Robert Duncan McNeill helped refine the episode's conclusion. "I helped them rewrite the episode's final scene. I did not feel the original story ended very well. I was pleased because I got to have some input into how to resolve the story."
In 2003, Brannon Braga said, "It's a terrible episode. People are very unforgiving about that episode. I've written well over a hundred episodes of Star Trek, yet it seems to be the only episode anyone brings up, you know? 'Brannon Braga, who wrote 'Threshold'!' Out of a hundred and some episodes, you're gonna have some stinkers! Unfortunately, that was a royal, steaming stinker."
In the shooting script of this episode, the eponymous shuttlecraft that breaks the warp 10 barrier is named the Drake; however, a shuttlecraft of that same name is destroyed in Non Sequitur (1995).
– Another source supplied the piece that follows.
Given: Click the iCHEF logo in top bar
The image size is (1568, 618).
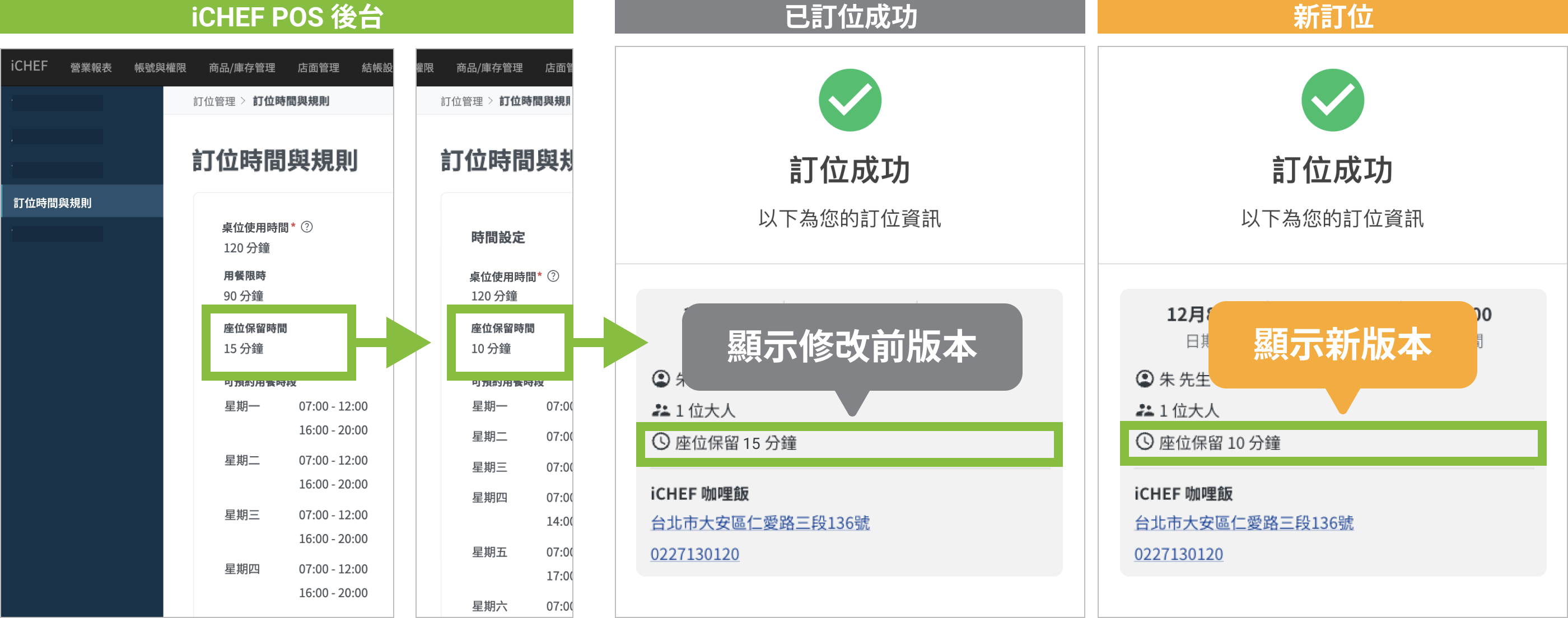Looking at the screenshot, I should tap(29, 66).
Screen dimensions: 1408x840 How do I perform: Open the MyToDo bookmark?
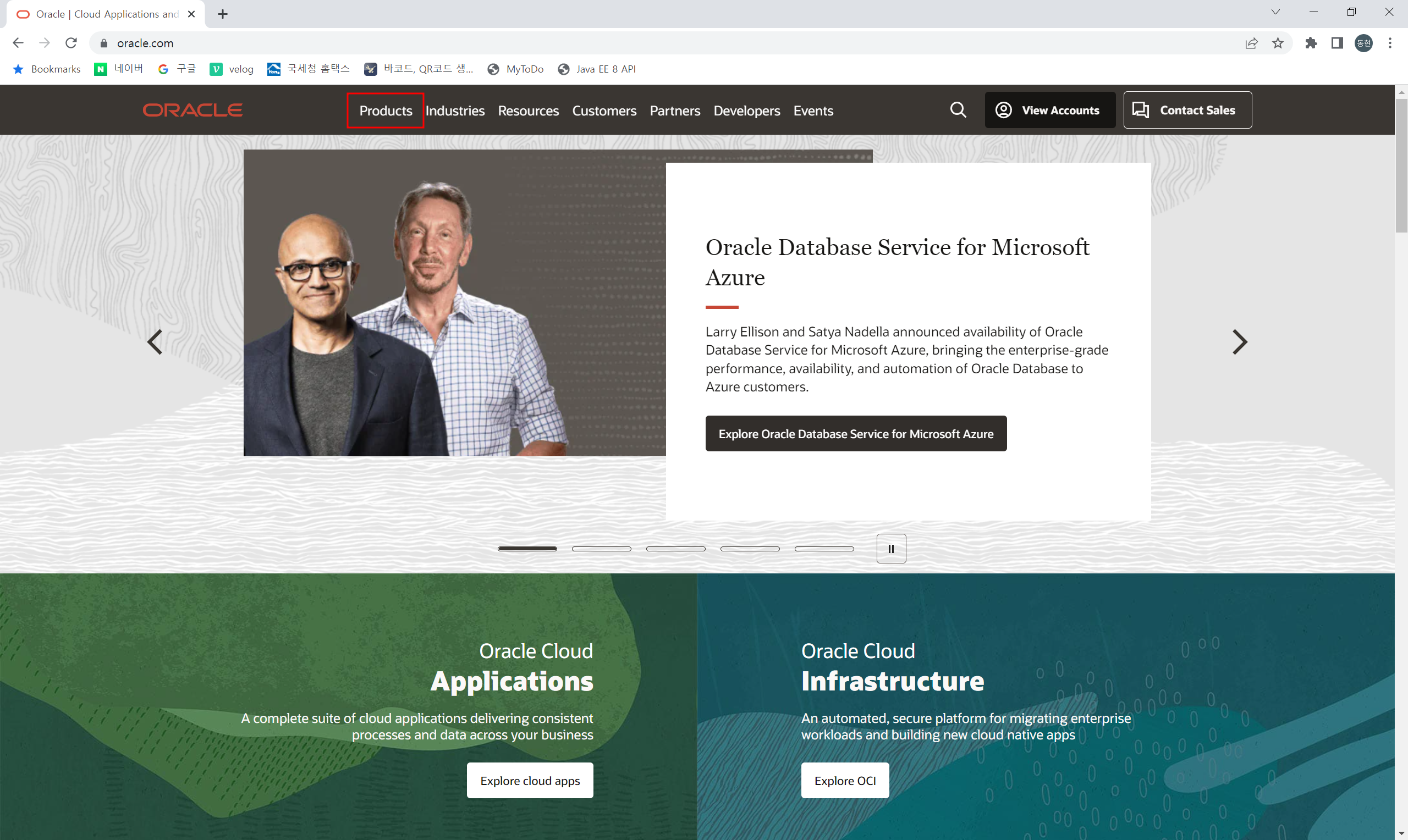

The eventual name of the shuttlecraft here was the Cochrane, named after Zefram Cochrane who broke the warp 1 barrier.
Tom Paris was used as this episode's central character because the writing staff believed he had become underused as the first season had progressed.
While Tom Paris is in sick bay, he mentions that B'Elanna Torres doesn't cry. In Star Trek VI: The Undiscovered Country (1991) it is mentioned that Klingons have no tear ducts.